» EXTRACTED ENTRIES

=== Section Start ===

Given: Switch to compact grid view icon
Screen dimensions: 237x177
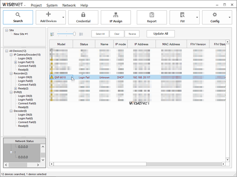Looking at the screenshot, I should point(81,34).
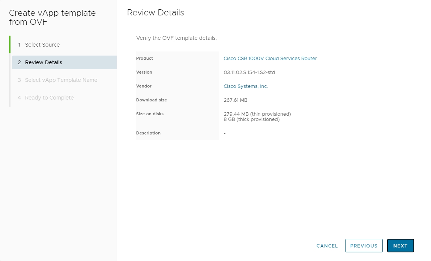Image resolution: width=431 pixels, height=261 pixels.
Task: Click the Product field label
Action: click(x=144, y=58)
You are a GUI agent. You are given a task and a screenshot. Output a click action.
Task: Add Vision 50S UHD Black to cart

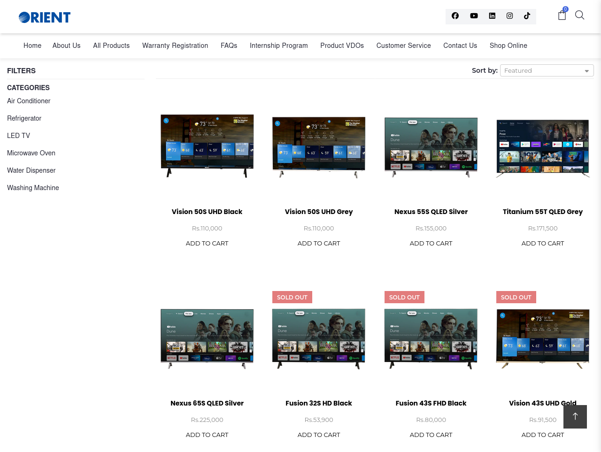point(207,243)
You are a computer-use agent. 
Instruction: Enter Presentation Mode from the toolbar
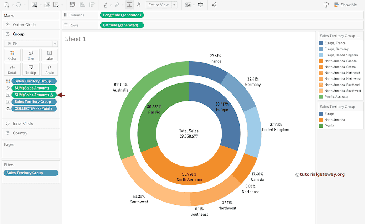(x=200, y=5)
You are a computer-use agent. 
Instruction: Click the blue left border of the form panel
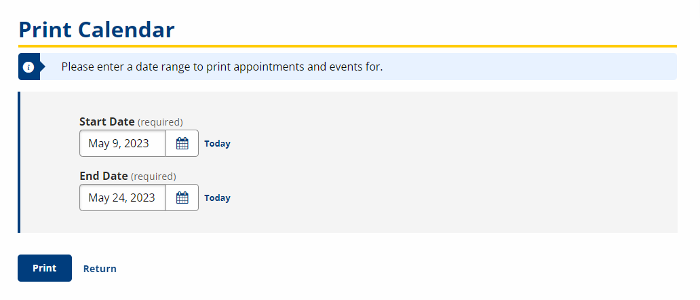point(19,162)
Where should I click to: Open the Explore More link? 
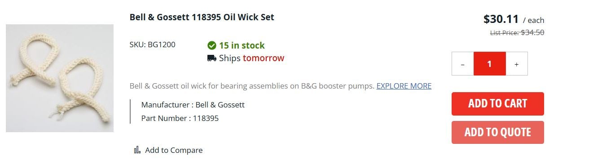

=== Section End ===
=== Section Start ===

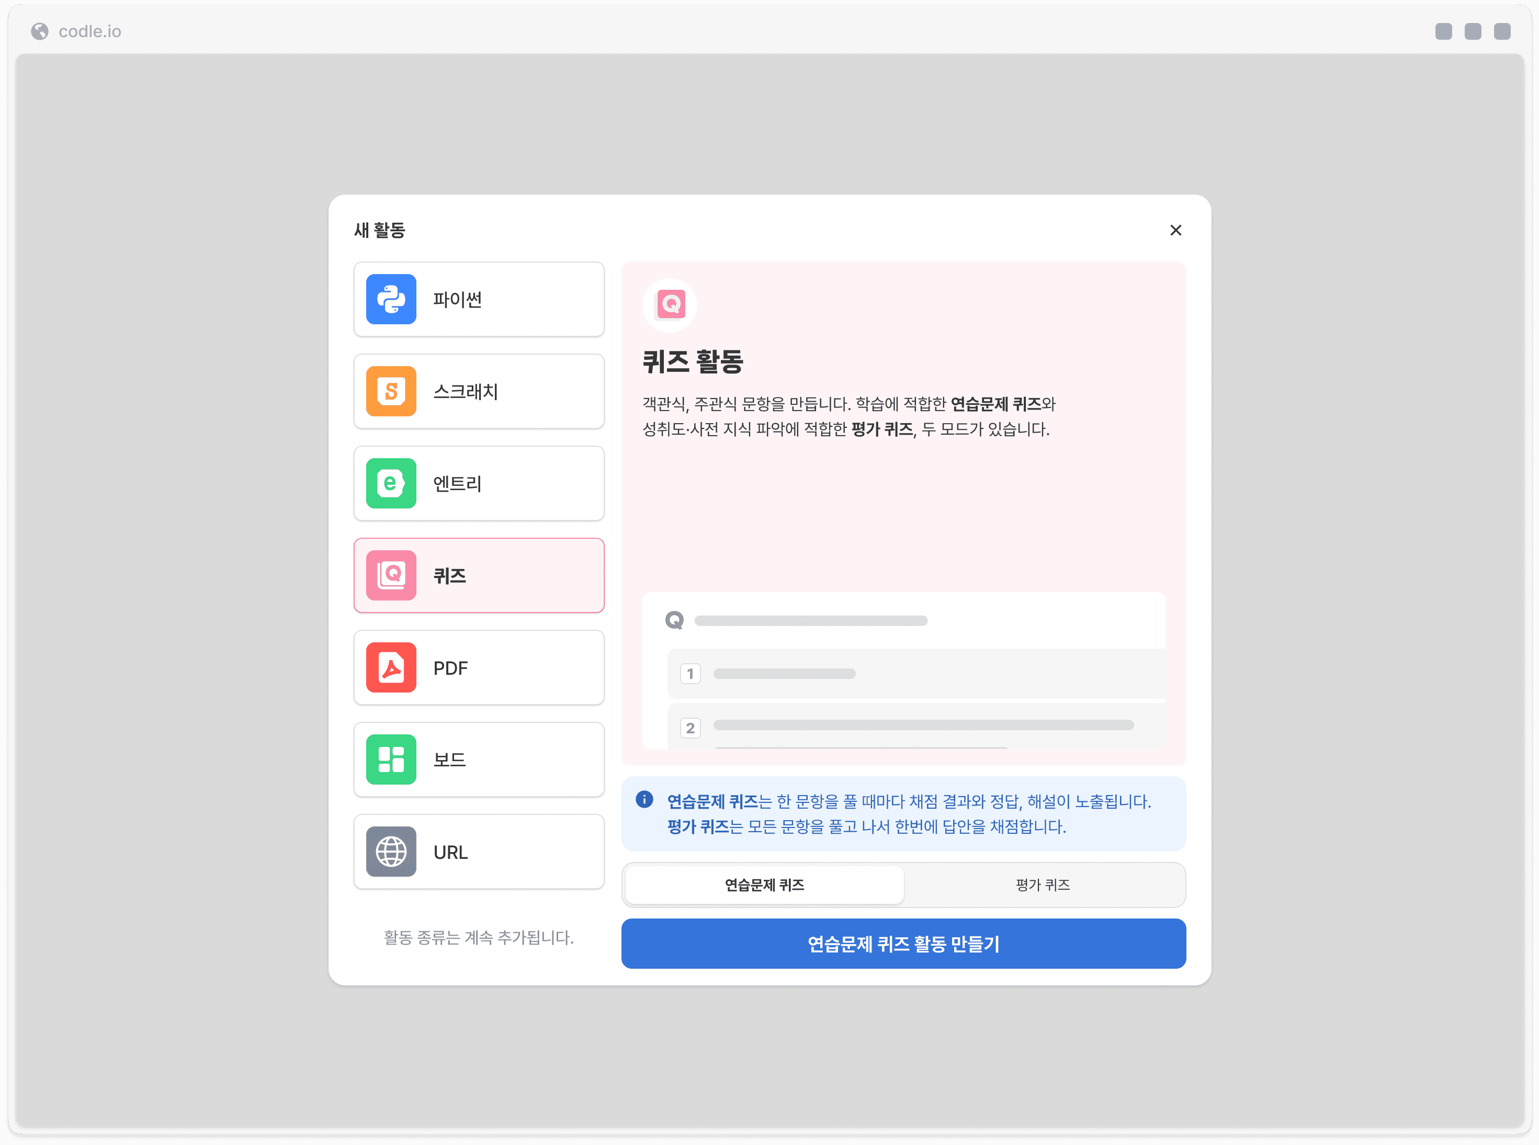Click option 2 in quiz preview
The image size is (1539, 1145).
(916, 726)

=== Section End ===

» WHAT YOU NEED TO DO
Above are records with pictures. Reproduce exactly only the lines from the line with "Instruction: Enter Presentation" through the line with "Where should I", both ends included, and leave the pictures out.

» RESPONSE FOR THIS EXERCISE
Instruction: Enter Presentation Mode from the toolbar
(x=200, y=5)
You are a computer-use agent. 
Instruction: Click the blue left border of the form panel
point(19,162)
Where should I click to: Open the Explore More link? 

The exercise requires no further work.